After a few days in the hospital last year, a surgeon told him the infection he developed wasn't responding to medication.
His left leg had to go.
But when Papaleo wheeled into prosthetist Michael Rieth's office to get a prosthetic leg, he learned city insurance would cover $1,000 of the cost of a $10,000 limb.
After a year of waiting, calls to City Hall and a change in city policy, Papaleo is walking again on a new prosthetic leg built tough for him.
Papaleo, 45, started working for the city at 17 after his family moved to St. Petersburg from Harlem. It was just a temporary job to help him get through college, he said.
He's been there for nearly 28 years now.
"These guys I work with now, I used to work with their dads," he said.
Papaleo worried he wouldn't be able to go to work after a drug-resistant MRSA infection in May 2008 sidelined him. Surgeons removed his leg below the knee. The infection stopped spreading.
For months after surgery, Papaleo called amputee groups trying to find a way to get a prosthetic leg. With middle class standing, governmental assistance was unavailable even though Papaleo was out of work 10 months.
Those months were tougher than the surgery, he said.
In October, Rieth gave him a prosthetic leg constructed of used and old components. It slipped when Papaleo hopped on or off the riding mower when he came back to work in March. But, said Papaleo, "To me it was brand new, because I was walking again."
Rieth said his heart went out to Papaleo when he first wheeled into his office.
"He's my age. He's got a family. He's in a wheelchair," Rieth said. "I put myself in his shoes."

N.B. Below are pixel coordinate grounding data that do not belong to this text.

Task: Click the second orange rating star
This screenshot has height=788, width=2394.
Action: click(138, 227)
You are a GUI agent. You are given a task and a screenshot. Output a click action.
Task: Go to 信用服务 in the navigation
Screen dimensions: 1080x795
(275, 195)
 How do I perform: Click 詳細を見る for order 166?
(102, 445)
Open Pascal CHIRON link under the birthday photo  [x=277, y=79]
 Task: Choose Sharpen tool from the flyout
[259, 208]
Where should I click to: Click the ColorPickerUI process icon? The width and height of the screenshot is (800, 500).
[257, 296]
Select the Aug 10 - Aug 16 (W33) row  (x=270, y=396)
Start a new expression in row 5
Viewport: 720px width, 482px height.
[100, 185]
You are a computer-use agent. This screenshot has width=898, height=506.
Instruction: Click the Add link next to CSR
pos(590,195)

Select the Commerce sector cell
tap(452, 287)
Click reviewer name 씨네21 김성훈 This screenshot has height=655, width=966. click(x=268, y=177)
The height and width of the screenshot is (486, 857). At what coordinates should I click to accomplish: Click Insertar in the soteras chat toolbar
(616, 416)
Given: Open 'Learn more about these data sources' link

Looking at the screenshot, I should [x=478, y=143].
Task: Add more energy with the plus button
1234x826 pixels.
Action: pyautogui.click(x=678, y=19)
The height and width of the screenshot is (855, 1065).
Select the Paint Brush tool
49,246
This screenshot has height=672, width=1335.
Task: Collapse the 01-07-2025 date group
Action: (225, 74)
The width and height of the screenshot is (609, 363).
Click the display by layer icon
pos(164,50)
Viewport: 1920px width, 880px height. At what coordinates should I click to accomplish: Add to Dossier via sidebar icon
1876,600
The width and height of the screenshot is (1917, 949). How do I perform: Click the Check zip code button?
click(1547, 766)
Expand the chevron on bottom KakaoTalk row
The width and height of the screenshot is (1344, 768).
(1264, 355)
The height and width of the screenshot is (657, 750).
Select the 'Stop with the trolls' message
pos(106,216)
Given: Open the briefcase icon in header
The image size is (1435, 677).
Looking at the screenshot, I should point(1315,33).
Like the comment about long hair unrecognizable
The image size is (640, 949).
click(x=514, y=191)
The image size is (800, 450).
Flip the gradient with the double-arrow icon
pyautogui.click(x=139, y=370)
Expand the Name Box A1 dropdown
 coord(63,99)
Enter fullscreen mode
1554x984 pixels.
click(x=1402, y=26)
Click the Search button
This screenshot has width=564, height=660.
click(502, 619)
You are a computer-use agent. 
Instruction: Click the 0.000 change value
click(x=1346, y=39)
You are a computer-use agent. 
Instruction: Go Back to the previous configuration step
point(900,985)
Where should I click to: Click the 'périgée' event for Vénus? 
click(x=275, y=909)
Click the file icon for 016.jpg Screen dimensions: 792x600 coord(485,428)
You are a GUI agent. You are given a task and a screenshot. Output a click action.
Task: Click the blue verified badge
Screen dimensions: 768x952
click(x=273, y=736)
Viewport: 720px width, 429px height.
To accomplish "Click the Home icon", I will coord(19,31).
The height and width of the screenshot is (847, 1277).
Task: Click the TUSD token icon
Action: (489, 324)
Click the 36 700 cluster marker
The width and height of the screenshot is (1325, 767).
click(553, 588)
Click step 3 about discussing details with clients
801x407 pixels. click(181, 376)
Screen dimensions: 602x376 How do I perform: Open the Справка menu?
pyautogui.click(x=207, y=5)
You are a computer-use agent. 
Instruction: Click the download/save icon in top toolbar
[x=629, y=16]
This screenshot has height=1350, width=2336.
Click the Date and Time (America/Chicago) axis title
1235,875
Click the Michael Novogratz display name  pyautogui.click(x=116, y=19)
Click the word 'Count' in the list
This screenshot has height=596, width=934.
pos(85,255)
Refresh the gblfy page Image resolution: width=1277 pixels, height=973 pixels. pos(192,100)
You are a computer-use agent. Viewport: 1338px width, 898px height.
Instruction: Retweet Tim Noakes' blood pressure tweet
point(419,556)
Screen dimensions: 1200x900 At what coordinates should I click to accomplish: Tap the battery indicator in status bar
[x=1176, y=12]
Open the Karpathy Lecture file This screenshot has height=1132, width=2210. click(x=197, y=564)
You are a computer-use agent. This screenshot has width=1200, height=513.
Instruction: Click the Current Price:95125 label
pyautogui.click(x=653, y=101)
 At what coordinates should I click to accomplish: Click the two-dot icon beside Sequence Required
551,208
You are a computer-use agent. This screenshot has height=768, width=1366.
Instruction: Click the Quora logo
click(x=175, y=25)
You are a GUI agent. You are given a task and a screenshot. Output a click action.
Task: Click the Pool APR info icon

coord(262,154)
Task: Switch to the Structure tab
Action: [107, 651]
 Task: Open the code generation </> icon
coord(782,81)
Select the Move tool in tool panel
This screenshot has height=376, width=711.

Nancy McKay thought it wasn't enough.
"Someone had to step up to the plate for him," said McKay, director of reimbursements at Rieth's office. "He did it for the city for 27 years."
She called the mayor's office, the city's human resources department and the city's insurance provider.
Vicki Grant, the city's benefits manager, also went to work.
"We'd never had this situation before," she said.
With a bit of tinkering, Grant said, the city increased the coverage in April at no additional cost to taxpayers. The department also reviewed other health benefits, she said.
Papaleo came back to work in March. He whips the red riding mower around the baseball fields at the Naimoli sports complex like he never left.
His new leg, now 3 weeks old, is tanned like his right leg after 10-hour days in the sun.
"It's like going from a Yugo to a Cadillac," he said of his new leg. "I don't even think. I just go."